== What is needed ==
Rewrite the stretch of the listing from the line containing "This screenshot has width=780, height=410." through the end of the listing, both ends included, substituting "capture" for every occurrence of "screenshot" and leaving everything else unchanged. Omit the pictures from your answer.

[START OF Excerpted records]

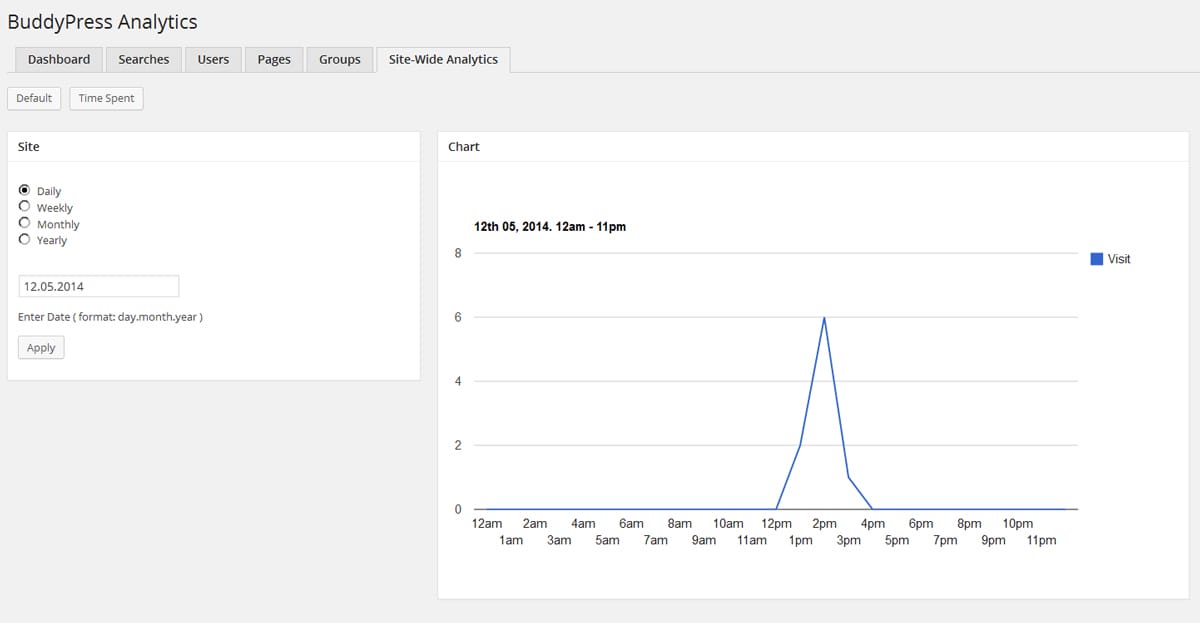This screenshot has width=1200, height=623.
Task: Click the Default view button
Action: [34, 98]
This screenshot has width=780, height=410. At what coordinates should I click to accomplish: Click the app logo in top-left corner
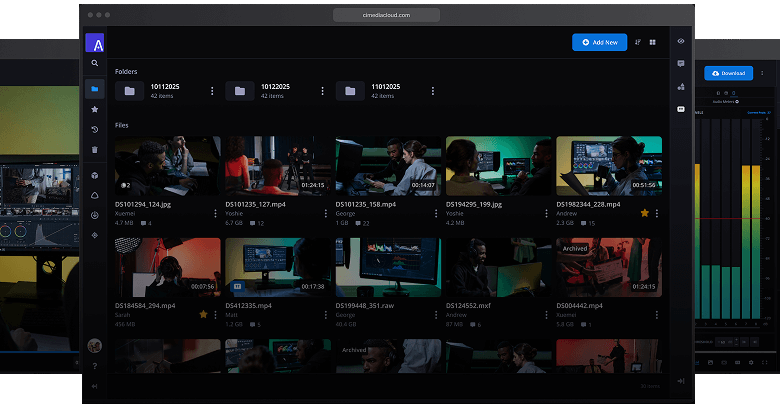pos(95,42)
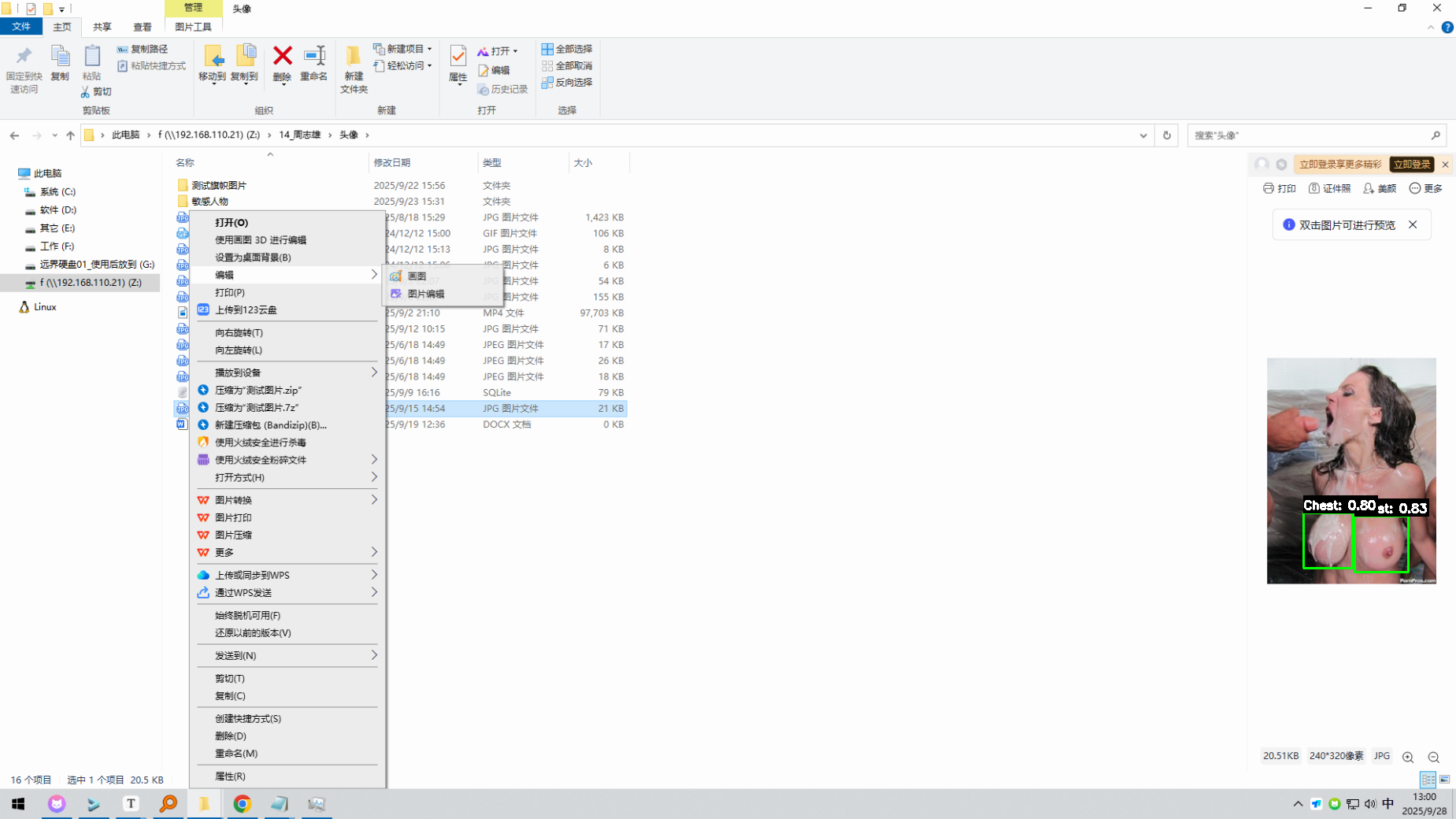The image size is (1456, 819).
Task: Refresh the folder using the address bar icon
Action: [1166, 135]
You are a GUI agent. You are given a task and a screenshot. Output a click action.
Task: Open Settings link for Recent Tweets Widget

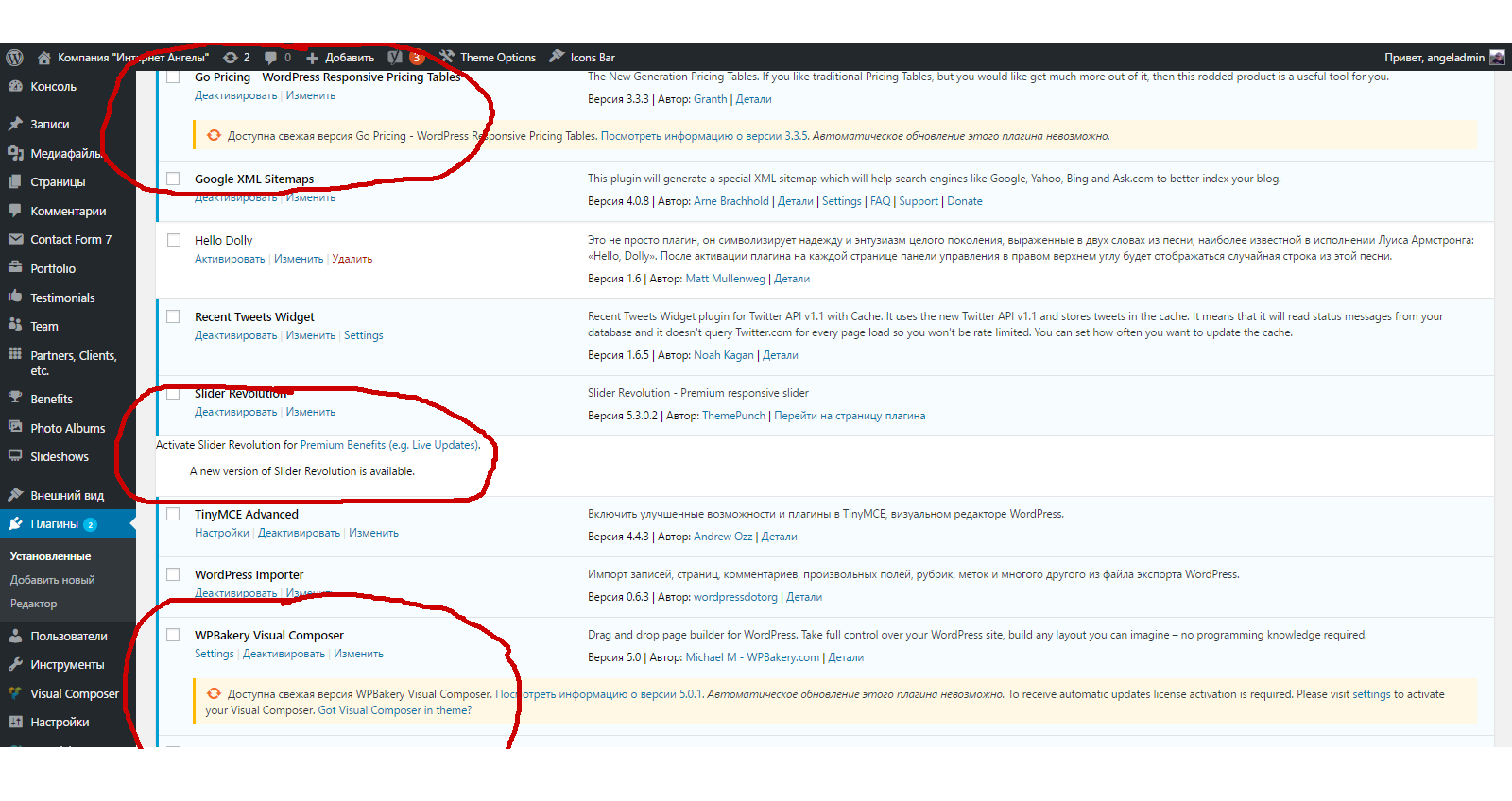(363, 335)
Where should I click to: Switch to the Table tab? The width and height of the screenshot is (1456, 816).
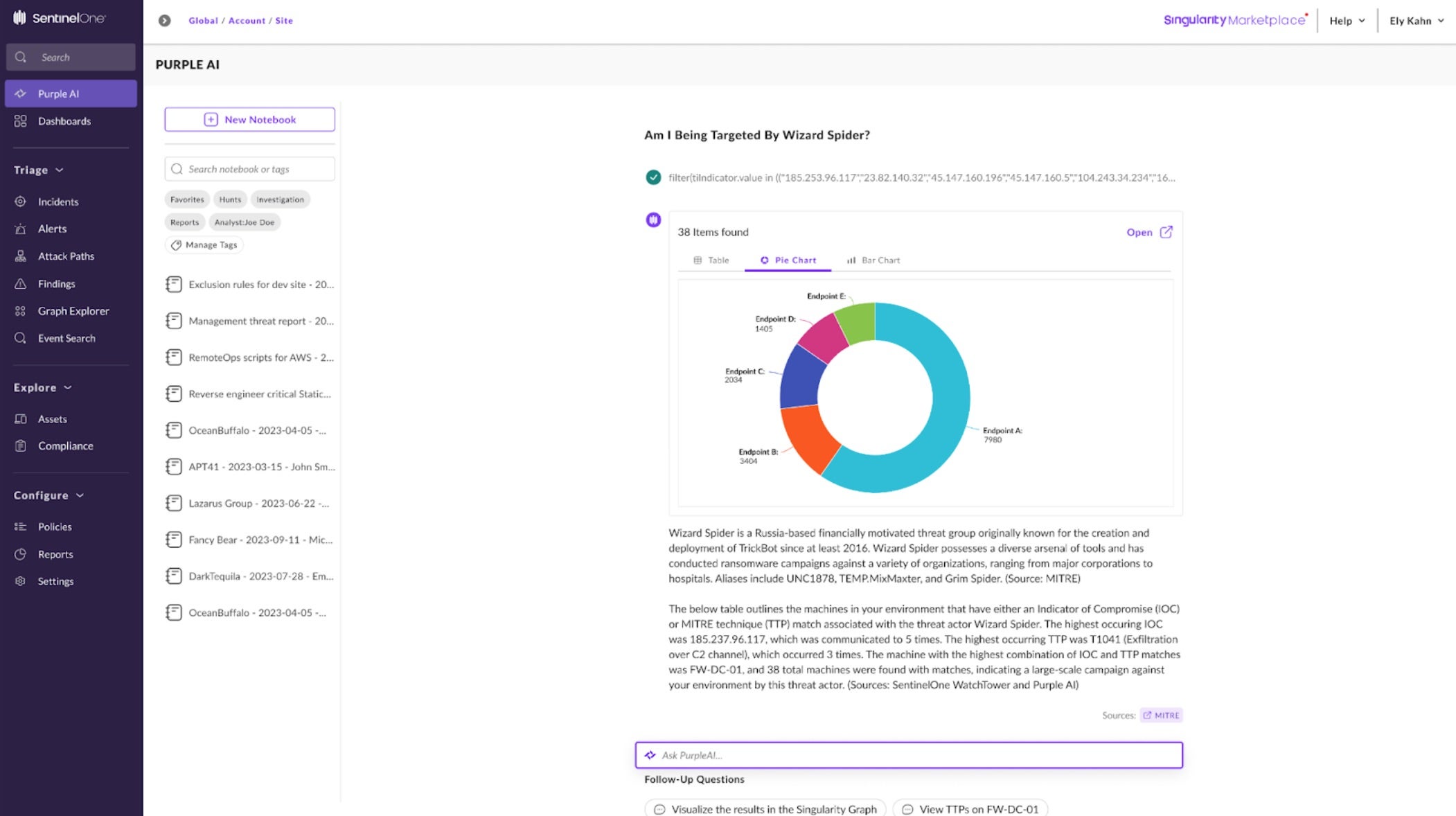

[END OF Excerpted records]

== Task result ==
This capture has width=780, height=410. At what coordinates should I click to accomplish: Click the app logo in top-left corner
pos(95,42)
The image size is (1456, 819).
Task: Refresh the folder using the address bar icon
Action: [1166, 135]
You are a GUI agent. You are given a task and a capture. Output a click action.
Task: Open Settings link for Recent Tweets Widget

(363, 335)
Where should I click to: Switch to the Table tab? The width and height of the capture is (1456, 816).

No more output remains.